On the lower postcard, the red building on the far right is the Mack building. It housed the Golden Eagle Clothing Store in its early years and the Marine Bank before it was razed to make way for Marine Bank tower (which is now Chase Tower). It was built in 1882 and demolished in 1959.

On the left is the Pabst Building. From this vantage point, you can see the lovely stone archway that preservationists unsuccessfully tried to save when the building was razed.

On the left, with the “Free Press” sign, is a building that was first known as the Insurance Building, later the Free Press Building, and finally the Broadway Building. It was built in 1870 and got its first name because it was Northwestern Mutual Life’s first Milwaukee office (after the company moved from Janesville).
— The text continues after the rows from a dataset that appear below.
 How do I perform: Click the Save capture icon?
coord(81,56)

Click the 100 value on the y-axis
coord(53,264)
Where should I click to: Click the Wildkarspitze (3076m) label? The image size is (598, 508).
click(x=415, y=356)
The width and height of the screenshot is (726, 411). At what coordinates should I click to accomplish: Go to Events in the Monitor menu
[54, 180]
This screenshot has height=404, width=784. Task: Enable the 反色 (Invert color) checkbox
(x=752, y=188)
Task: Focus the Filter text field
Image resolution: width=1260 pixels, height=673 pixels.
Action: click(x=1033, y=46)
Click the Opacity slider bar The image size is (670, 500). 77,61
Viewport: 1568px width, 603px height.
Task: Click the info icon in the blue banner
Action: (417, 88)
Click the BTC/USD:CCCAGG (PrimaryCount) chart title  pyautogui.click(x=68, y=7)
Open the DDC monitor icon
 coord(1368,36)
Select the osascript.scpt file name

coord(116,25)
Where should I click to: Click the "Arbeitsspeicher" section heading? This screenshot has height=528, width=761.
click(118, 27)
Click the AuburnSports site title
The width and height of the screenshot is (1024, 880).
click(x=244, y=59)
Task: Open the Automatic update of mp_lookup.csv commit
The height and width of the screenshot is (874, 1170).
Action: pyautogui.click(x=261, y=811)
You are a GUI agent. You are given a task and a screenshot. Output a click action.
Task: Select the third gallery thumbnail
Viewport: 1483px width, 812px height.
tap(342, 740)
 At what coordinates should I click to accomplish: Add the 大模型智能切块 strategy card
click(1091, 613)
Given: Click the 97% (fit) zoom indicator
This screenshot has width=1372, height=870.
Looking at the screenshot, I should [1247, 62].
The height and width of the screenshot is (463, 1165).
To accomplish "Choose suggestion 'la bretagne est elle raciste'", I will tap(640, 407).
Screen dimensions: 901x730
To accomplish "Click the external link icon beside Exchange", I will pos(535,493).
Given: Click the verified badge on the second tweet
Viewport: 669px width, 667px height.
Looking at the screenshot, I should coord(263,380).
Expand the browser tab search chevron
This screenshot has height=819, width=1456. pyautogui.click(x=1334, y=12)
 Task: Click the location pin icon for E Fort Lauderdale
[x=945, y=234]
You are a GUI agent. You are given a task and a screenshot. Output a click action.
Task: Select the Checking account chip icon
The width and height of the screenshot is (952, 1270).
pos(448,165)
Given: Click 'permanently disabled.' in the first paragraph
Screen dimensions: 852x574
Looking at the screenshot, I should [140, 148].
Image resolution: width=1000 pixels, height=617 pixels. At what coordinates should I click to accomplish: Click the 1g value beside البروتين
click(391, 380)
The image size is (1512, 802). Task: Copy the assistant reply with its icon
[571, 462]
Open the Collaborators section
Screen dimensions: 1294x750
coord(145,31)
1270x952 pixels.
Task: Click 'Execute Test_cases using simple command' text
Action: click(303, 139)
In 1885, the insurance firm moved one block south, to a building on the northwest corner of Broadway and Michigan.

The Broadway Building was one of the first buildings in Milwaukee to have elevators. It was also one of the first places where the new typewriter was given a trial, but Northwestern Mutual president H. L. Palmer rejected the innovation. Over the years, the character of the building changed quite a bit, as you can see from historic photos. It originally had a Mansard roof and a great deal of detail on the upper floors. In 1901, a fire partially destroyed the Mansard roof, and when the top floor was rebuilt, much of the detail was lost. In 1940, the six-story building was cut down to two floors, which were used for retail. Then, in 1965, the building was finally razed.

Behind the Broadway Building is the Wells Building, a 15-story structure with a white terra cotta brick exterior. It was built in 1901 and still stands today, although the ornate cornice work on the top floor was later removed due to deterioration and replaced with plain brick. The century-old building may not look it, but it’s a telecommunications hub for Milwaukee, and more than 30 carriers lease space here for data and voice gear.